An inexpensive entry into the realm of serious flight simulation based on Xbox Series S and custom-built peripherals.
Ever since I bought my first PC, a Compaq 386, at a garage sale in the late 1990s, I have been fascinated by technology and the desire to understand it never waned. Looking over all these years, apart from my fascination with programming, there is one constant that kept me mesmerised one way or another, and that is flight simulation.
Starting with Microsoft Flight Simulator 3.0 to 5.0, which were already outdated at that time, to titles like Digital Integration's Tornado, a technical masterpiece (!), and MicroProse's Falcon series, I have always somehow stuck to this genre.
Years later I ended up with a full Saitek Cessna Pro Flight rig
and X-Plane 9. The simulator never ran particularly well on my
PC, but in the end I didn't care.
Eventually the hobby fell by the wayside again.
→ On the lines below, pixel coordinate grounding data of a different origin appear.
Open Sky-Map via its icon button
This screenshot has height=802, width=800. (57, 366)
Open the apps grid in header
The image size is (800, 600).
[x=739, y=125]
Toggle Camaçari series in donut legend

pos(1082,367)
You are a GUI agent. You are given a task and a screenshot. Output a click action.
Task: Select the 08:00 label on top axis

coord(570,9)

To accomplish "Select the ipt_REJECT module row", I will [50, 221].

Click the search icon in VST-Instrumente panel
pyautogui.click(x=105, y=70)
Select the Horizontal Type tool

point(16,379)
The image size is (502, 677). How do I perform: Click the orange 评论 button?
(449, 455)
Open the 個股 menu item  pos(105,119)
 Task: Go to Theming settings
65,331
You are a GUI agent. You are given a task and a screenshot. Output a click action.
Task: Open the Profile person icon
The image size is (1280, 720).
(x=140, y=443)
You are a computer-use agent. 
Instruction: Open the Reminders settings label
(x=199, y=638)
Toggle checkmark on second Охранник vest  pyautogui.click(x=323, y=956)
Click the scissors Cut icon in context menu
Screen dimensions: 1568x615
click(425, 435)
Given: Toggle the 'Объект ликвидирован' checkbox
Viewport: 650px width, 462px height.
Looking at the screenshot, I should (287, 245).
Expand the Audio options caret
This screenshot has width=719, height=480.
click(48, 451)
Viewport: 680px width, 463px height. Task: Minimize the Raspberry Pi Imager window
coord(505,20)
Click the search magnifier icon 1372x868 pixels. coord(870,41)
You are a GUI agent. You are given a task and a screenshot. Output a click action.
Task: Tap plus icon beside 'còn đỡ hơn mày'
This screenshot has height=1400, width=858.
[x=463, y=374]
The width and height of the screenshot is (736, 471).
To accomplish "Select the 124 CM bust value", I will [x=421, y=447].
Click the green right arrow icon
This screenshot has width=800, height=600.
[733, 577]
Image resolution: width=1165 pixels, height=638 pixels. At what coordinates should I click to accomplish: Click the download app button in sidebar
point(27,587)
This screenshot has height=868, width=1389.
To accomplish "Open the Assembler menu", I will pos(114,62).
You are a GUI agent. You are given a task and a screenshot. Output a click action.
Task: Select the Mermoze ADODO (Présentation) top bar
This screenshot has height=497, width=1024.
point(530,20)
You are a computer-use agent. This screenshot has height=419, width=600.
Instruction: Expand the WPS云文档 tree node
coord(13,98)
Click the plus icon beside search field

My own family plans came to the fore, so in the end I had the "glorious” idea of selling all my equipment on eBay and buy a Switch Lite. Yes, you read that right. I simply didn't have the time or availability, so the equipment ended up gathering dust and taking up the space I didn't have.
Looking back, it was a very wise decision and I don't regret it. Sure, in the years that followed, I always felt like taking up the hobby again, but in the end it was very relieving to get rid of all the junk in my life.
However, as one would expect, I recently felt the need to pick it up again. But where do I start? A powerful PC is expensive and so is flight simulation equipment. Moreover, I would fall back into old patterns by bringing more stuff into my life, things that I really didn’t want anymore. That was definitely not an option.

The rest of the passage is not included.